| Requirement |
Using the records below, locate all lines containing "computer" and return them.

| Material for this exercise |
Start of Block
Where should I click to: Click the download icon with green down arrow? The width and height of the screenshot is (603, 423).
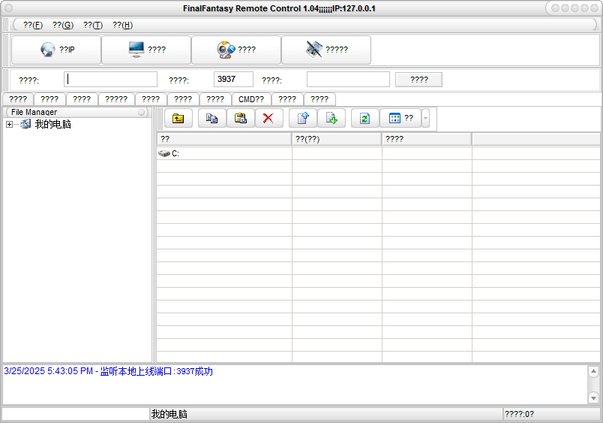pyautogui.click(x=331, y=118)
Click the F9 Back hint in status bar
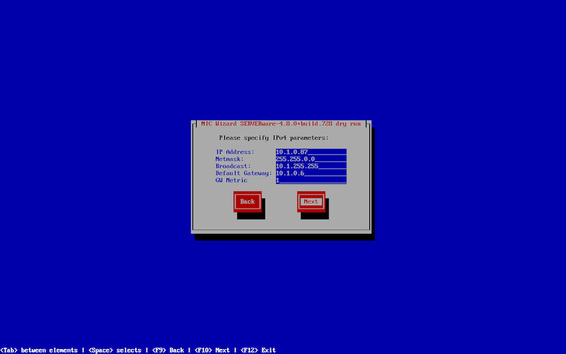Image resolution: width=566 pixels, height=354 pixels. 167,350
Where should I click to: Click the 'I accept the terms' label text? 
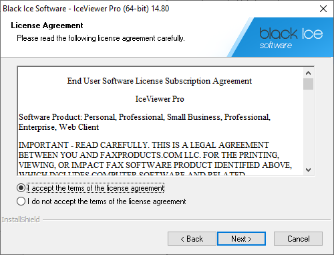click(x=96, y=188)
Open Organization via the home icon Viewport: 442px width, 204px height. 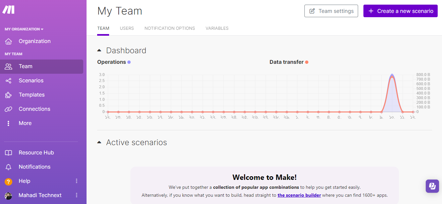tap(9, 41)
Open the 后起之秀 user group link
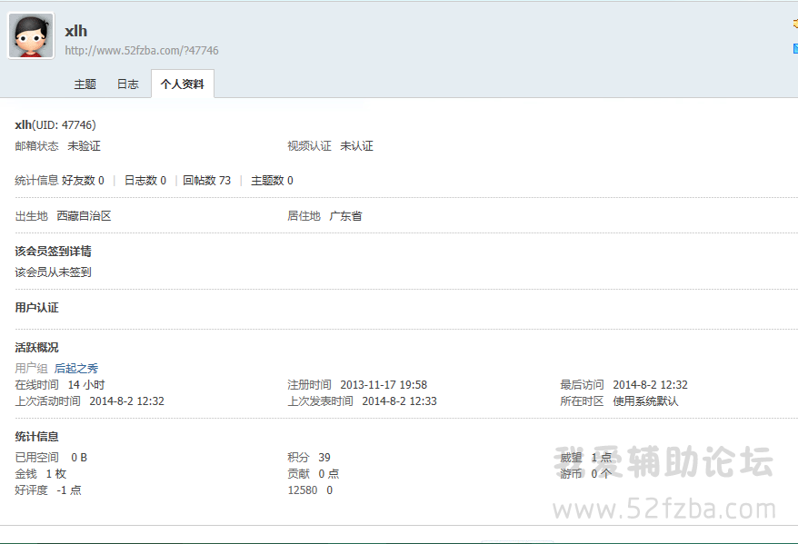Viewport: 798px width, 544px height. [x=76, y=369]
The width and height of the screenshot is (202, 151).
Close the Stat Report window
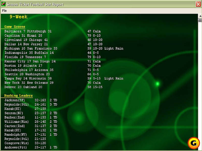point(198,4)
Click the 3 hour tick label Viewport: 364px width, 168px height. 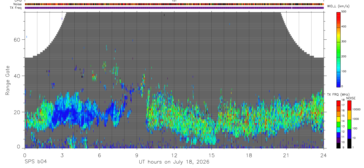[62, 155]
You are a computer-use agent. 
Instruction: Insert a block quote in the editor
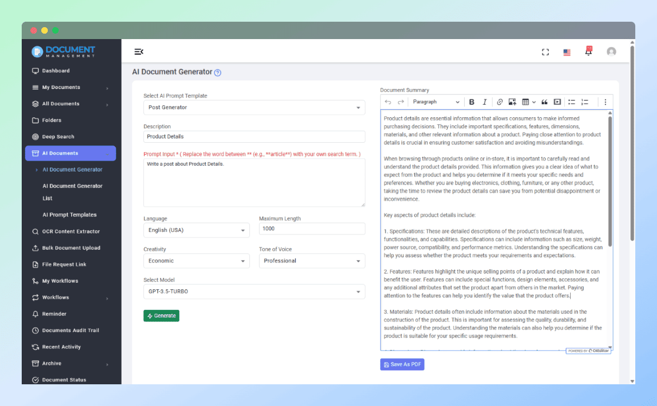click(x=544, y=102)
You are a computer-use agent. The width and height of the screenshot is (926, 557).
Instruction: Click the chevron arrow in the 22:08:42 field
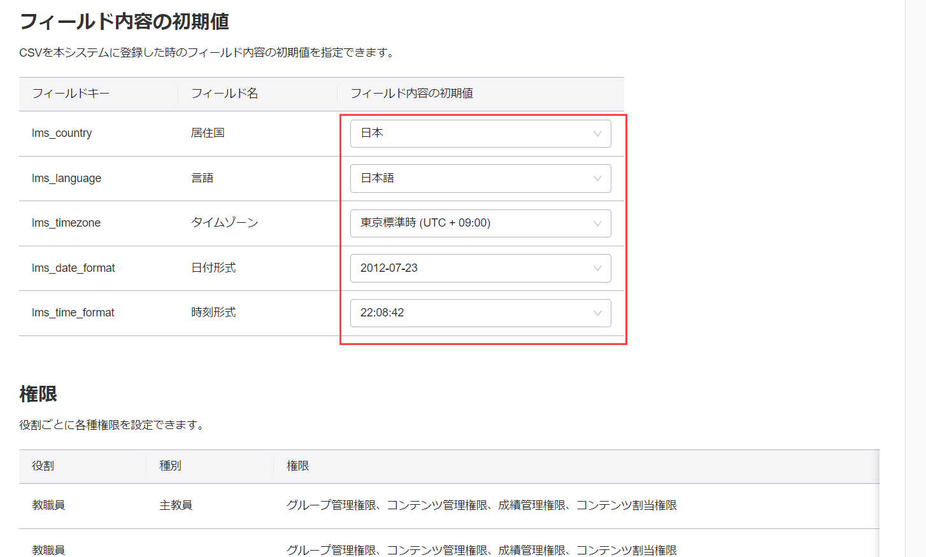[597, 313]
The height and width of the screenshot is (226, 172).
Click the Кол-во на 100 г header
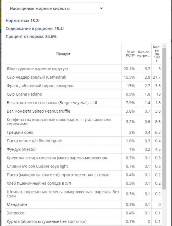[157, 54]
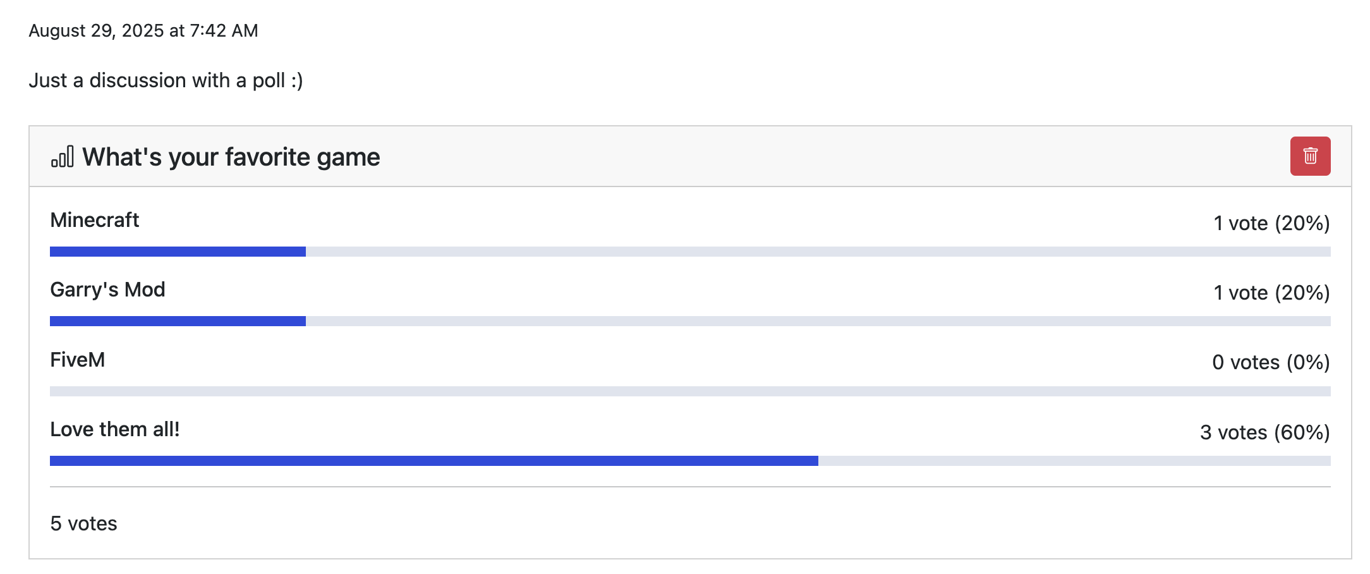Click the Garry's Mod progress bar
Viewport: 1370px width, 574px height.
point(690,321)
End of Block
| Task response |
You are a computer-use agent. 
You are a computer-use agent. The width and height of the screenshot is (926, 557).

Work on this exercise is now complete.